**Task requirements**
Revise the stretch from "When I finally" through "of Ghosts (2015)" in the piece about the song "Chrissie Hynde", swapping "crackle" for "static".

## Start Reading passage

“Chrissie Hynde” was my first favorite song off of Butch Walker’s 2015 album, Afraid of Ghosts. It grabbed me immediately. It is full of nostalgia and looking back, tempered softly by hope for now, and almost now’s. It feels like a long drive alone, maybe its twilight, maybe midnight, a favorite song playing on the radio through a blown speaker. It reminds me immediately of my first car. The cassette player would stick unless I shoved a pack of matches in with my favorite mixtapes. The passenger side speaker was blown, and crackled when the music was turned up. Usually, though I just sang over it.
When I finally got a new car I have to admit I missed the crackle and the matchbox cassettes. Isn’t that how it so often is? Sometimes the tiny imperfections are what stick, are what we hang on to.
“Chrissie Hynde” by Butch Walker
from the album, Afraid of Ghosts (2015)

## End Reading passage
## Start Data excerpt

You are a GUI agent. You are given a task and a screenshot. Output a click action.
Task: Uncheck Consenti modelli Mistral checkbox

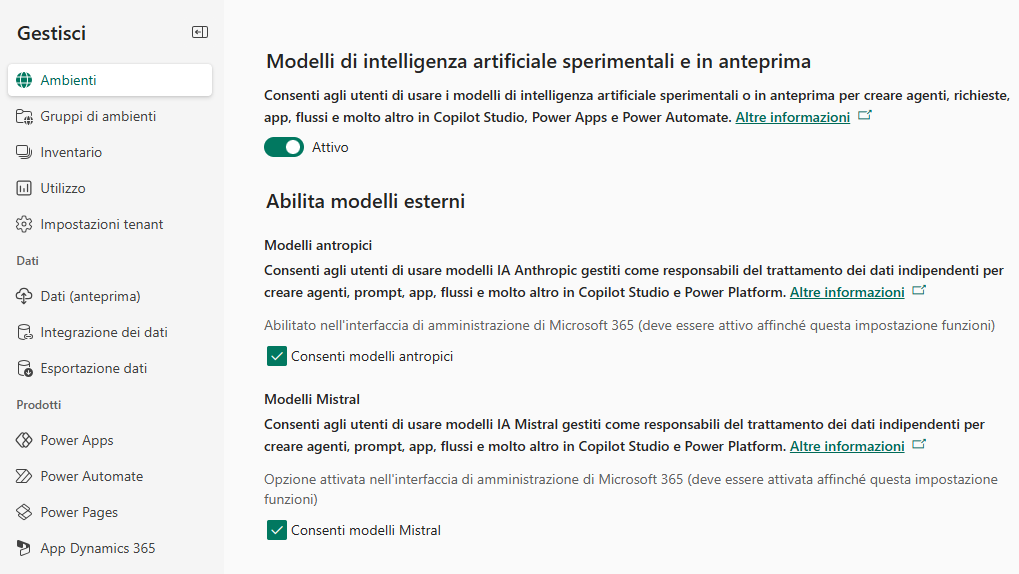tap(277, 530)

## End Data excerpt

**Solved problem**
When I finally got a new car I have to admit I missed the static and the matchbox cassettes. Isn’t that how it so often is? Sometimes the tiny imperfections are what stick, are what we hang on to.
“Chrissie Hynde” by Butch Walker
from the album, Afraid of Ghosts (2015)